Collected data entries:
◆ ◆ ◆ ◆ ◆ ◆ ◆

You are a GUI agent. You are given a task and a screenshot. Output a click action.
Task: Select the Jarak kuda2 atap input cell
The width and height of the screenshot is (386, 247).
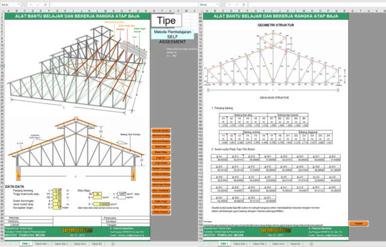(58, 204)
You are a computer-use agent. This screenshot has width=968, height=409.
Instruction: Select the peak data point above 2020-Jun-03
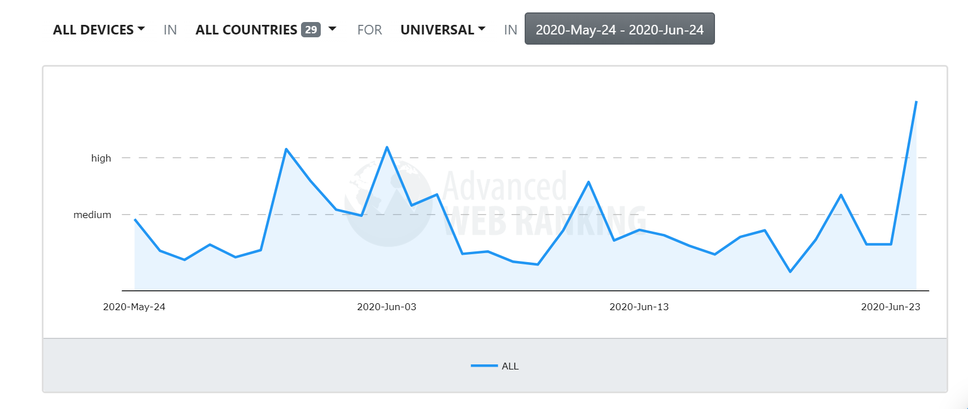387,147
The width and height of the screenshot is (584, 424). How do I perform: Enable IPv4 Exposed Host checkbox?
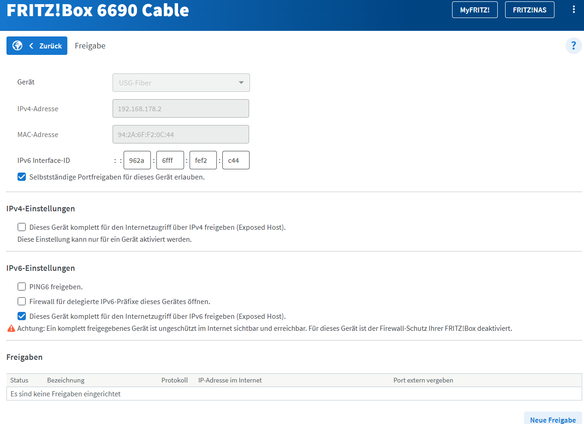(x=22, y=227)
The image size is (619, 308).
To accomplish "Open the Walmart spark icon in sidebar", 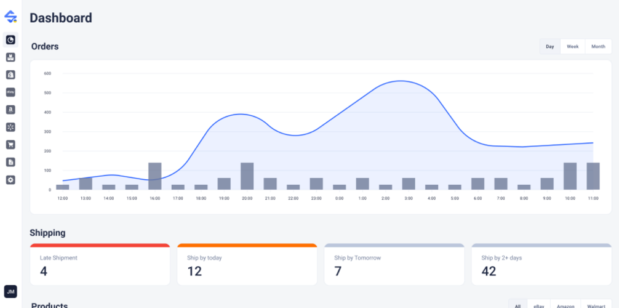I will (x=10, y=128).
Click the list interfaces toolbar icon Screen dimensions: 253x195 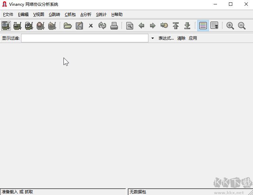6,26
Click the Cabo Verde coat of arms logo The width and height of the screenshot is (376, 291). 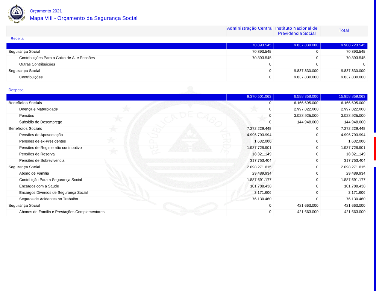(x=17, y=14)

◆ ◆ ◆ ◆ ◆ ◆ ◆

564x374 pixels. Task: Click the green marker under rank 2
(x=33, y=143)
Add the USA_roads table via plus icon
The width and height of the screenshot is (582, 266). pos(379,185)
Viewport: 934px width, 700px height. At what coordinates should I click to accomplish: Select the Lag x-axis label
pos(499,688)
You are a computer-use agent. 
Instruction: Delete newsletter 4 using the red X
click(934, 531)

◆ ◆ ◆ ◆ ◆ ◆ ◆

# Your task
For each line in the data above that contains the string "computer", extract the line.

# Your solution
You are a computer-use agent. This screenshot has width=968, height=409.
You are a computer-use agent. 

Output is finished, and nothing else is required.